Author: Mike Colagrossi / Source: Big Think
Researchers at Cornell found through new experiments that people will overlook dishonesty if it benefits them and the group they identify with.

- New studies suggest that in competitive settings, group loyalty leads to group members displaying more dishonest tendencies.
- Research at Cornell found that there is a fundamental link between dishonesty and loyalty when it comes to group think.
- Dishonesty in politics which is an ever-present and timeless aspect is most likely due to this phenomenon.
No matter what side of the political spectrum you’re on, there is bound to be someone complaining about how the other side is horrible or they’re slanderous liars. This vitriol and heart felt damnation for the other team is nothing new. In politics we’ve always tended to group together with other like-minded individuals even in the event that it goes too far.

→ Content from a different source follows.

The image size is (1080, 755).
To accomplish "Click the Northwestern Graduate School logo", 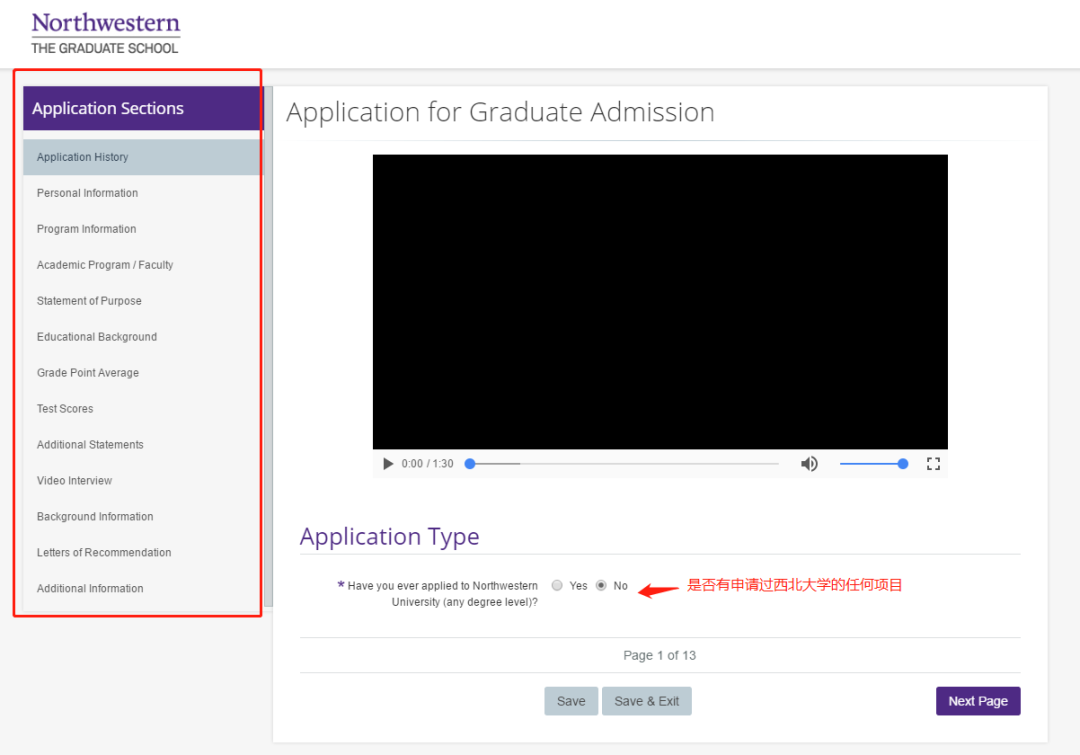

Recent research out of Cornell proposes that we really aren’t that adverse to lying as we proclaim to be. Especially if the lies told benefit our side or whatever group we propose to belong to.
Comedian George Carlin once quipped that, “If honesty were suddenly introduced to politics, it would throw everything off — the whole system would collapse.”
Carlin said this during the Clinton administration and as you might have guessed it, things haven’t changed much… Lies, untruth or whatever doublespeak the holier-than-thou crowd wants to fling at their opposing side need to realize one thing — they’re all liars to some degree.